SUPPLIED MATERIAL:

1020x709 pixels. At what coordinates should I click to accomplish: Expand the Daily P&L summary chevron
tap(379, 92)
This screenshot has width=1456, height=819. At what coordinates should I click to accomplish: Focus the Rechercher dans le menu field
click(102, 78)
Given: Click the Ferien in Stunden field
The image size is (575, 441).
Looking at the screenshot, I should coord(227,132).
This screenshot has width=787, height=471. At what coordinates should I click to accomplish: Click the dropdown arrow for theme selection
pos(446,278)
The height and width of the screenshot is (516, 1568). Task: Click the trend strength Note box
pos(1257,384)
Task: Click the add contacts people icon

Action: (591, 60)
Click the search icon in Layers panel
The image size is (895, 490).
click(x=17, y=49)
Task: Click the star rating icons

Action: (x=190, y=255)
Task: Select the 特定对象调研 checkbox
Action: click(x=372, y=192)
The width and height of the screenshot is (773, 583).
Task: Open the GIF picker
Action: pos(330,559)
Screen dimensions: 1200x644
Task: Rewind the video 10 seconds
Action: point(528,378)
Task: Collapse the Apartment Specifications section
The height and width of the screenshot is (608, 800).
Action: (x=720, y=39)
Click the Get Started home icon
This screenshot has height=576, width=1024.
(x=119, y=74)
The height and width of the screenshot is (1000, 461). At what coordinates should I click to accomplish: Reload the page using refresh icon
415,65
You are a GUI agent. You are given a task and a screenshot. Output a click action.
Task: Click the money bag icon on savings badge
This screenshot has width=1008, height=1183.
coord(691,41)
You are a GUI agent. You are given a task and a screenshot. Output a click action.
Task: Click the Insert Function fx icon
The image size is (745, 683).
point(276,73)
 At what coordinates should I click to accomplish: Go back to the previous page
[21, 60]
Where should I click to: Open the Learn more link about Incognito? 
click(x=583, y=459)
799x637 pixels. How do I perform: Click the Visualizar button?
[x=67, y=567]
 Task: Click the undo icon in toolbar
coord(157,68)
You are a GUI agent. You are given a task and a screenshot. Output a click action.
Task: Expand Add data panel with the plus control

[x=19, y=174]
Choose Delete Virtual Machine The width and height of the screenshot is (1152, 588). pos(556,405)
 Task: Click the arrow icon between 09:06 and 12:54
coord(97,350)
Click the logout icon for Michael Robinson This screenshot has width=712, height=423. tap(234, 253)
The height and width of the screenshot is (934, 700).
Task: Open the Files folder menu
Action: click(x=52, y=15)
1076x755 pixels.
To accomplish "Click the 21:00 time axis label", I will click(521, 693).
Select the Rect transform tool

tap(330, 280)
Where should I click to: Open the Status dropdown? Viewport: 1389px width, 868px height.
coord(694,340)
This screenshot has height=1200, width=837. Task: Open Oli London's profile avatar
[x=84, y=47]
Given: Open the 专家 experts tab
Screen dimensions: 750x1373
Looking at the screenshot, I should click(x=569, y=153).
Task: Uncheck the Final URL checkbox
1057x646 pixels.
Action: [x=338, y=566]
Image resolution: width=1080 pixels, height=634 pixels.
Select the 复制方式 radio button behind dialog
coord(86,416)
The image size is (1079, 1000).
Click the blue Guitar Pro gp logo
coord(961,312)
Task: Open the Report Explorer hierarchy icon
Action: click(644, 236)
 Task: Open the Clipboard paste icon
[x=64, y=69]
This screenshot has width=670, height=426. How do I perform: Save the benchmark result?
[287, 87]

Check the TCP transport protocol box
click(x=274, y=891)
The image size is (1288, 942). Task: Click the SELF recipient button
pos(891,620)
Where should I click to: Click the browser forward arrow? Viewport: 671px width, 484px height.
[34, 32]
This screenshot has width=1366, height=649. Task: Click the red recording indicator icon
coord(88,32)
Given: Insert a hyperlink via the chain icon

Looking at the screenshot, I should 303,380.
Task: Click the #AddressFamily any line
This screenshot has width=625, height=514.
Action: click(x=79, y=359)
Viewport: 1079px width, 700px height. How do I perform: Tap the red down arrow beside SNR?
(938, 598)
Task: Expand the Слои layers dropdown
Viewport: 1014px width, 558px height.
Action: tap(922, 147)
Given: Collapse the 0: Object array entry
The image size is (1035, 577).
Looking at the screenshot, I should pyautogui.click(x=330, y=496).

WHAT THE TASK REQUIRES:
Please find every line in the data above that contains the word "perform" and copy each of those lines in full.

RESULT BELOW:
799x637 pixels. How do I perform: Click the Visualizar button?
This screenshot has width=670, height=426. How do I perform: Save the benchmark result?
Viewport: 1079px width, 700px height. How do I perform: Tap the red down arrow beside SNR?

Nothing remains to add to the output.